* DIRECTIONS FOR THIS TASK
With the records below as your source, retype each line exactly from the top down to the line that contains "El gran avance de la RAM CXMT (516, 389)", and include that line.

* RECORDS TO USE

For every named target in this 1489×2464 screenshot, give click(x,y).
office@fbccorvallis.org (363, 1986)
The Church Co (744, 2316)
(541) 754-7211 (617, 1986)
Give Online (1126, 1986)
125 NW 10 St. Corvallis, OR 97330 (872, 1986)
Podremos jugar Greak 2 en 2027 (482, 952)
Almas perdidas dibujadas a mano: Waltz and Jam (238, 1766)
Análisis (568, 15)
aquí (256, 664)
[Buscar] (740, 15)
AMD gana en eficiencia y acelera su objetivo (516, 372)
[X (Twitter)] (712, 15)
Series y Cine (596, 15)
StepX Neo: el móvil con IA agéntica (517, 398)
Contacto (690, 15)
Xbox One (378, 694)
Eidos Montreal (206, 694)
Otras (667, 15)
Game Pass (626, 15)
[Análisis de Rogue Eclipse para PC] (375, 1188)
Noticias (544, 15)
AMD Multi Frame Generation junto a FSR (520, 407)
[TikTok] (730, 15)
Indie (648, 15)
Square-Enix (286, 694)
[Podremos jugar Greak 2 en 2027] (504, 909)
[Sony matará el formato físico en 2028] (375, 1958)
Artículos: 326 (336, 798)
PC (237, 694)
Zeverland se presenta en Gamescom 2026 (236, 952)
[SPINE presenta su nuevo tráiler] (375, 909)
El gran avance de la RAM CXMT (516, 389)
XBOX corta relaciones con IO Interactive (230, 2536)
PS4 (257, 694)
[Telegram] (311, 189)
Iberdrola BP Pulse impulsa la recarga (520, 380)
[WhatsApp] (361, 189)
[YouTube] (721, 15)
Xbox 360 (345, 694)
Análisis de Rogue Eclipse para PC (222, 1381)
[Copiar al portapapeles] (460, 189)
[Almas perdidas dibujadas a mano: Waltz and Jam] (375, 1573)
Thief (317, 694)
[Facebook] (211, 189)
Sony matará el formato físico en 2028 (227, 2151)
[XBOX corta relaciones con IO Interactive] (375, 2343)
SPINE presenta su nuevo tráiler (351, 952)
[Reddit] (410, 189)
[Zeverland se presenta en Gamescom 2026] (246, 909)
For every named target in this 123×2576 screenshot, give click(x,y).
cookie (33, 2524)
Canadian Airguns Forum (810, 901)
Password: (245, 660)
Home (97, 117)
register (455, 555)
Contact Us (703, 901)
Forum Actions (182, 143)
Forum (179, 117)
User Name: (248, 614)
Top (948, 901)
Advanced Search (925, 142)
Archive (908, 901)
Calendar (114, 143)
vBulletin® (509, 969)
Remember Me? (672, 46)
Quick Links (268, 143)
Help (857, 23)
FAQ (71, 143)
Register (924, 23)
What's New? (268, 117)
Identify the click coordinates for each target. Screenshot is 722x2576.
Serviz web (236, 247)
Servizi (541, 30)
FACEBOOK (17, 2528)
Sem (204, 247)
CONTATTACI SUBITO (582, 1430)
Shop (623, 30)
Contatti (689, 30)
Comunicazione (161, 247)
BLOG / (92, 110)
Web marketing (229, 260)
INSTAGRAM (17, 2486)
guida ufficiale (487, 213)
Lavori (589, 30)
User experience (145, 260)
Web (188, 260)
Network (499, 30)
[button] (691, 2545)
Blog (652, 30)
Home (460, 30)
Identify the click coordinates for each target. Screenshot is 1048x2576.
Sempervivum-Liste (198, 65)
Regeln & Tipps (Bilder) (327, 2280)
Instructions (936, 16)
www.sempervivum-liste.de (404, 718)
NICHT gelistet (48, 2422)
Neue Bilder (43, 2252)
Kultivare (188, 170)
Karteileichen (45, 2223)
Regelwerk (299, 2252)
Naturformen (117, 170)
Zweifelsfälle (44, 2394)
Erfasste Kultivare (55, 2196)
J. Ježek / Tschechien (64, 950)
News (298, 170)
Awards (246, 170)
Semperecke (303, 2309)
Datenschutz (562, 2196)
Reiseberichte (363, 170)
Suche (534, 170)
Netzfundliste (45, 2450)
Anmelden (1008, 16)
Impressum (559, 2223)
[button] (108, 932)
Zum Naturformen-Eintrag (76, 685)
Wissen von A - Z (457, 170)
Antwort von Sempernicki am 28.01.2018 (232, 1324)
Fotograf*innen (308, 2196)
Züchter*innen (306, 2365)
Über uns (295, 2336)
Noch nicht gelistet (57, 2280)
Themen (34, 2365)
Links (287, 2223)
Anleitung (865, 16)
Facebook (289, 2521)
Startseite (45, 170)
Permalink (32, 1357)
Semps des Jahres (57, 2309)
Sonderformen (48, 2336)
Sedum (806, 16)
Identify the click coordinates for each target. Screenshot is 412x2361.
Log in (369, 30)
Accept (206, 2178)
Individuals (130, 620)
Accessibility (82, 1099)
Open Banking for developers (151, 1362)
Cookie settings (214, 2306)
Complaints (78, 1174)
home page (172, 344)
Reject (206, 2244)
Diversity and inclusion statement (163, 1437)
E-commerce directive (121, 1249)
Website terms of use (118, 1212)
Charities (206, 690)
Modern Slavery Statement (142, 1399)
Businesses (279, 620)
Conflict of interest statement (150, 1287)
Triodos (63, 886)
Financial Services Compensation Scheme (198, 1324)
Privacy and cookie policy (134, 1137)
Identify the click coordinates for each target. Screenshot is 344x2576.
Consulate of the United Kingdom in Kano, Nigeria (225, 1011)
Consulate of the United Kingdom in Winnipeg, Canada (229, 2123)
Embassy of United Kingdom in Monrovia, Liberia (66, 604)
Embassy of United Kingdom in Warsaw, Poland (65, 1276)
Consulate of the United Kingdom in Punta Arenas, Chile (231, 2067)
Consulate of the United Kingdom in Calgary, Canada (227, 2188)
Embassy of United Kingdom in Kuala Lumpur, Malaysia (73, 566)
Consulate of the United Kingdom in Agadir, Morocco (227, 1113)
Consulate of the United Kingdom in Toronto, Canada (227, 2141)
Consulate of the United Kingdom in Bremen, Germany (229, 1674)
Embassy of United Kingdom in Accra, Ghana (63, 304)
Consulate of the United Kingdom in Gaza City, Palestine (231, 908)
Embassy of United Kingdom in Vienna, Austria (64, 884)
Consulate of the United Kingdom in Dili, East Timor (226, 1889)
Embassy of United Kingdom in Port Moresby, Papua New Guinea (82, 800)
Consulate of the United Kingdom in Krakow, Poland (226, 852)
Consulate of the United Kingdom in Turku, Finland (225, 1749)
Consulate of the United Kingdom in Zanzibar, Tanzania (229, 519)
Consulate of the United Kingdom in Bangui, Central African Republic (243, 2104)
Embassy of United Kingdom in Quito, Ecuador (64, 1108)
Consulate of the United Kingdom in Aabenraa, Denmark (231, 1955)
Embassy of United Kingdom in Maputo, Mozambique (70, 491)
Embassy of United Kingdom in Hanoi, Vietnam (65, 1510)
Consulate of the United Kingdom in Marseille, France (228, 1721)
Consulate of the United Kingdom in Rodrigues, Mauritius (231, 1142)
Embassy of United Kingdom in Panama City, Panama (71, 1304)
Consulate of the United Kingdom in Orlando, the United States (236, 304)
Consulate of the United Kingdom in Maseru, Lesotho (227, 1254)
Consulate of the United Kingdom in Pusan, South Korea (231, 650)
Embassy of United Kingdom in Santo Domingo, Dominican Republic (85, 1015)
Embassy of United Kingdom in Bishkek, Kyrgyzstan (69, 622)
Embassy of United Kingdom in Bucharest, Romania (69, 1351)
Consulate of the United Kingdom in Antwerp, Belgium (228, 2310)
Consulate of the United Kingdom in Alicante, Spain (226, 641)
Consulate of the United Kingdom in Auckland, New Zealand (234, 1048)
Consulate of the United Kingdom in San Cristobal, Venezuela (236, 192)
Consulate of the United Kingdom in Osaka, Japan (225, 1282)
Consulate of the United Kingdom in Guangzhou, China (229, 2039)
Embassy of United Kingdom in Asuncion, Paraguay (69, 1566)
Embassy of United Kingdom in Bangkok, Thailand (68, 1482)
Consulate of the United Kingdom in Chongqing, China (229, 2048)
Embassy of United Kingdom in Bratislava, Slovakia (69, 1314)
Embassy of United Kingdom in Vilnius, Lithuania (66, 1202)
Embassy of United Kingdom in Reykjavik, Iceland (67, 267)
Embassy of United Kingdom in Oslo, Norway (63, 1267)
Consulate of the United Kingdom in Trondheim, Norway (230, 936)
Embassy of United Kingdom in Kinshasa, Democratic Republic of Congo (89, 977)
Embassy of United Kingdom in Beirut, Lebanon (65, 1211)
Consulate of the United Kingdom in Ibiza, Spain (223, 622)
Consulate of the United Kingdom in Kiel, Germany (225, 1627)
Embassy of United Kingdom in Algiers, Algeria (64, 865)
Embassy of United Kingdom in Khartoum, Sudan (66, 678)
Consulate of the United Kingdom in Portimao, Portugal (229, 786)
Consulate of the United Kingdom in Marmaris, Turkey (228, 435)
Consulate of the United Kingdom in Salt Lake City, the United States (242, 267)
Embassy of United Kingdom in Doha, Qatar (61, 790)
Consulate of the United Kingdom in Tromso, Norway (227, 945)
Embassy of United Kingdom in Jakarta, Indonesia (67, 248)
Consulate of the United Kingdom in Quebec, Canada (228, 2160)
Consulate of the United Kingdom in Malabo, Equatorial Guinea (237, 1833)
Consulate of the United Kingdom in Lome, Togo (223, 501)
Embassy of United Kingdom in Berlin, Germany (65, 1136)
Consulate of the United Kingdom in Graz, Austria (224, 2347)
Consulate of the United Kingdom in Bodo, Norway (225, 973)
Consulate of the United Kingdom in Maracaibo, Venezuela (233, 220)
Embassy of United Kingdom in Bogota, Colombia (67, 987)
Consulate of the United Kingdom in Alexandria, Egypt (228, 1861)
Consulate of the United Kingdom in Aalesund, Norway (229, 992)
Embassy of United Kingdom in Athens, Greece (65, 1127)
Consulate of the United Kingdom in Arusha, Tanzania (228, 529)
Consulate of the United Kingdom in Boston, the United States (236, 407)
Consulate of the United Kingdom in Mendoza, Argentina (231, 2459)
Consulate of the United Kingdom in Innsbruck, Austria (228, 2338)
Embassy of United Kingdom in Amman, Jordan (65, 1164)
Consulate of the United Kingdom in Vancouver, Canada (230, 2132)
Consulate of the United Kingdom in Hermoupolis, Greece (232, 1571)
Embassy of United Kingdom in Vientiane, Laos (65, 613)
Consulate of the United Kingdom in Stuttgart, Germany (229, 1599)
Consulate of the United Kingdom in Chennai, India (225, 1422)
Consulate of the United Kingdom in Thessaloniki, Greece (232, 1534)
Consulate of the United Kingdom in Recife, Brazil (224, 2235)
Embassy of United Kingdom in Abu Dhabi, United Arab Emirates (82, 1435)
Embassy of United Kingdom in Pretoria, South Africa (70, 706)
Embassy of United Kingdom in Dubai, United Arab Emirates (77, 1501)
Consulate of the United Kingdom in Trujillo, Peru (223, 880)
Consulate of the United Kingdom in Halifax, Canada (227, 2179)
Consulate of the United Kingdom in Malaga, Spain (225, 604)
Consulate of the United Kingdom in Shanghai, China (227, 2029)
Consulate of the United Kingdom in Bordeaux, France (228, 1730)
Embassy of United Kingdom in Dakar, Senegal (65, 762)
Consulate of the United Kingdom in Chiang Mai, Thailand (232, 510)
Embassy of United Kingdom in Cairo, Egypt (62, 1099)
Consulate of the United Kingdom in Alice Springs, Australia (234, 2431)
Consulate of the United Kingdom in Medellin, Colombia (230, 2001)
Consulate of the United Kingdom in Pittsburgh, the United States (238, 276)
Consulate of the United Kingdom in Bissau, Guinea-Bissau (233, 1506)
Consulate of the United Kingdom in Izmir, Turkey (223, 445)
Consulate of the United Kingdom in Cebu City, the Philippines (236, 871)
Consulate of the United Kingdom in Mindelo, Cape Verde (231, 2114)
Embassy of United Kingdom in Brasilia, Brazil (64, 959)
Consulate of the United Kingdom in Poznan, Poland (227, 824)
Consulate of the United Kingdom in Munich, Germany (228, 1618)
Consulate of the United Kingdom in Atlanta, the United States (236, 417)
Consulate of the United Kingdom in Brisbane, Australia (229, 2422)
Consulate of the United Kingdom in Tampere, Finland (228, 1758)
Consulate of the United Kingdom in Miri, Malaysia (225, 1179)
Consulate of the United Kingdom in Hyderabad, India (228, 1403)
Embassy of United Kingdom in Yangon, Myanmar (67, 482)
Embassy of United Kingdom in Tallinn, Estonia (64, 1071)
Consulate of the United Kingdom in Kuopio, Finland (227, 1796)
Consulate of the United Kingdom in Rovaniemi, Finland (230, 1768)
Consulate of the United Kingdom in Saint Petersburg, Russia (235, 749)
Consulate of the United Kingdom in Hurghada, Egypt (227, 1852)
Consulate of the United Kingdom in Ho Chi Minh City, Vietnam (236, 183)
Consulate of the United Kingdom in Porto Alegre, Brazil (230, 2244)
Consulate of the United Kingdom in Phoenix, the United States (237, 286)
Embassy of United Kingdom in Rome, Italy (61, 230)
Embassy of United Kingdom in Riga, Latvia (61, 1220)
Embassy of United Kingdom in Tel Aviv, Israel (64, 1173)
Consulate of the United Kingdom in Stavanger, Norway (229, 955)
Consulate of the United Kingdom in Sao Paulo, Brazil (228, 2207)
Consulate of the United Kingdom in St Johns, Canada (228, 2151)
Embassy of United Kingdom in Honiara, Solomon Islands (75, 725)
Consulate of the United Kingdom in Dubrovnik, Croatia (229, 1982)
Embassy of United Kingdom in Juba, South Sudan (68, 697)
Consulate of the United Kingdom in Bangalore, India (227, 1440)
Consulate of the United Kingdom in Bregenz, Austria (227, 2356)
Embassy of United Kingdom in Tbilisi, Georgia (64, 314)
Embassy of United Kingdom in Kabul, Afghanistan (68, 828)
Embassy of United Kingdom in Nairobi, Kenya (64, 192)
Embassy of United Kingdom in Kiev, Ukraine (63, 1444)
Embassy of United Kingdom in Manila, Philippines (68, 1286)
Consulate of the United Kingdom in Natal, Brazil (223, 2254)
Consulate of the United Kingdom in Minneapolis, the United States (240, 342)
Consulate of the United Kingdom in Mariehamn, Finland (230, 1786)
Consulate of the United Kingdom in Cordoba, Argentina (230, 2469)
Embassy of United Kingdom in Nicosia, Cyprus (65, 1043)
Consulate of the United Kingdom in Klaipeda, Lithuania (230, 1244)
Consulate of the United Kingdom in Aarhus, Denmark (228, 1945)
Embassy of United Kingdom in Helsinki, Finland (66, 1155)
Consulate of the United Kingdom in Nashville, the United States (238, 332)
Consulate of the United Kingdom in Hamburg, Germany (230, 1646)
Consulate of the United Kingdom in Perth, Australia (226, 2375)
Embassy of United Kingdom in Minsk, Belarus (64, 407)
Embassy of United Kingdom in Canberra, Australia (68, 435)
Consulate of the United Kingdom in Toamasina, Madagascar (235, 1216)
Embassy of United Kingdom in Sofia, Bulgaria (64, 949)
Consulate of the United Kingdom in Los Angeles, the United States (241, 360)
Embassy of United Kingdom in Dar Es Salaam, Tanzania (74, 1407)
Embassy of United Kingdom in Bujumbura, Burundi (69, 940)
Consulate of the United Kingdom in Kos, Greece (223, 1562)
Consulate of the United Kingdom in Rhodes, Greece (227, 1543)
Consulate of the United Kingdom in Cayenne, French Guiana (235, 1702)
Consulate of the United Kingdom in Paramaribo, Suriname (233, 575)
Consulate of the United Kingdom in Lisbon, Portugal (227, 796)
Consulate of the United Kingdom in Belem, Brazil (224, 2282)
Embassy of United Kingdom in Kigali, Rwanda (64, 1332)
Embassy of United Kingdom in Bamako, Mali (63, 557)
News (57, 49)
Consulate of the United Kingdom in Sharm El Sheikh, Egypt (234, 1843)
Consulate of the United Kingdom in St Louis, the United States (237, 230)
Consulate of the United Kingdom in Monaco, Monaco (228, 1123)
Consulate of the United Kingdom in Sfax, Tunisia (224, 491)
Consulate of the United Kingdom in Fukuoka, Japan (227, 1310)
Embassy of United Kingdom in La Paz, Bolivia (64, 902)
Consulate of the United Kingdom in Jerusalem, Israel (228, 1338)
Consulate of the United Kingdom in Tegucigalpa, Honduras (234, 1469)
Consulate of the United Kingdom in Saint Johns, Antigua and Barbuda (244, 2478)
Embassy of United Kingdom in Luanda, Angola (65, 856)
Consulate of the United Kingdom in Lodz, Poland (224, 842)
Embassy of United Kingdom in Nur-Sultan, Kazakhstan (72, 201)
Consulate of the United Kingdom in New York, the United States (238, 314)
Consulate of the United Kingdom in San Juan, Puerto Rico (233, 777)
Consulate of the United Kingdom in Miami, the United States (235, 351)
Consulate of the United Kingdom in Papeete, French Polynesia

* RESULT
For every named target in this 1489×2464 screenshot, give click(x,y).
office@fbccorvallis.org (363, 1986)
The Church Co (744, 2316)
(541) 754-7211 (617, 1986)
Give Online (1126, 1986)
125 NW 10 St. Corvallis, OR 97330 (872, 1986)
Podremos jugar Greak 2 en 2027 (482, 952)
Almas perdidas dibujadas a mano: Waltz and Jam (238, 1766)
Análisis (568, 15)
aquí (256, 664)
[Buscar] (740, 15)
AMD gana en eficiencia y acelera su objetivo (516, 372)
[X (Twitter)] (712, 15)
Series y Cine (596, 15)
StepX Neo: el móvil con IA agéntica (517, 398)
Contacto (690, 15)
Xbox One (378, 694)
Eidos Montreal (206, 694)
Otras (667, 15)
Game Pass (626, 15)
[Análisis de Rogue Eclipse para PC] (375, 1188)
Noticias (544, 15)
AMD Multi Frame Generation junto a FSR (520, 407)
[TikTok] (730, 15)
Indie (648, 15)
Square-Enix (286, 694)
[Podremos jugar Greak 2 en 2027] (504, 909)
[Sony matará el formato físico en 2028] (375, 1958)
Artículos: 326 (336, 798)
PC (237, 694)
Zeverland se presenta en Gamescom 2026 (236, 952)
[SPINE presenta su nuevo tráiler] (375, 909)
El gran avance de la RAM CXMT (516, 389)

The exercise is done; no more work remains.